Where in the entries below does "each" appear? Copy every line that has it.

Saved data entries
------------------------------------------------

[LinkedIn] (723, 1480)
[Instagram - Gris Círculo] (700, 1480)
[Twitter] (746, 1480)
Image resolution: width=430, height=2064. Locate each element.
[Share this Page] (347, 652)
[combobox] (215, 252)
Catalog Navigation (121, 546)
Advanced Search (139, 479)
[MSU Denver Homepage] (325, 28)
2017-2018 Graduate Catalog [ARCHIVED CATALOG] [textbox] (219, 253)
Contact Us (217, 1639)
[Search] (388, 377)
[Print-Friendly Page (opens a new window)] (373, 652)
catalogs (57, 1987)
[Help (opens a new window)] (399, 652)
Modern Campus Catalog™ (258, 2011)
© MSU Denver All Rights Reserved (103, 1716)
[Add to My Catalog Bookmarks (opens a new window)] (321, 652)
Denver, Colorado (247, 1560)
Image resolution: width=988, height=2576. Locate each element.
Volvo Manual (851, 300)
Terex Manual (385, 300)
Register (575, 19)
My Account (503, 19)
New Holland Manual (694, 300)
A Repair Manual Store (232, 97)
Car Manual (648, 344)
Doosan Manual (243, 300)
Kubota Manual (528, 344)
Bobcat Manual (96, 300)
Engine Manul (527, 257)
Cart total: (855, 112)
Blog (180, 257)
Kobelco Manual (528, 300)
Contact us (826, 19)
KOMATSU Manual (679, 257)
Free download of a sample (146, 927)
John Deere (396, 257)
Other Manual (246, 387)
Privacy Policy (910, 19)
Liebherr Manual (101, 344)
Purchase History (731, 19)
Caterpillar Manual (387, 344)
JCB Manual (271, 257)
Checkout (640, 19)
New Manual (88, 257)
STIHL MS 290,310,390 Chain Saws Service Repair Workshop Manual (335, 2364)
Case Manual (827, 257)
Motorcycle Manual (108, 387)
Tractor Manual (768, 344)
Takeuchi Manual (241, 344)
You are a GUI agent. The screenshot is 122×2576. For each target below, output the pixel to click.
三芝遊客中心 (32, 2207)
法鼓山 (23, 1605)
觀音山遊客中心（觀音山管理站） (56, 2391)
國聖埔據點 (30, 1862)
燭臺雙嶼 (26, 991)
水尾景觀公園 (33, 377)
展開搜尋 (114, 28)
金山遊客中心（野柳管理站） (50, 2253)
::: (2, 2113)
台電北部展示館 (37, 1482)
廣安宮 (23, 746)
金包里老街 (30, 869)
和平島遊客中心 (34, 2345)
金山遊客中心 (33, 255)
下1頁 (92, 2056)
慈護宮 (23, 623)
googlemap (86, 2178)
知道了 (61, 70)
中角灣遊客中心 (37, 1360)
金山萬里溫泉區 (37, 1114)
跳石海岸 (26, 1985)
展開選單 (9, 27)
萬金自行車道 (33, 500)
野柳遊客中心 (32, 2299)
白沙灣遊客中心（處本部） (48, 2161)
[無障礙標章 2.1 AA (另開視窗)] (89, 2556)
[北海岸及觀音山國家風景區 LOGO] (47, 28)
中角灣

------------------------------------------------

= Task solution =
Image resolution: width=430, height=2064. Locate each element.
Image resolution: width=988, height=2576. Locate each element.
You are a GUI agent. The screenshot is 122×2576. For each target below, output the pixel to click.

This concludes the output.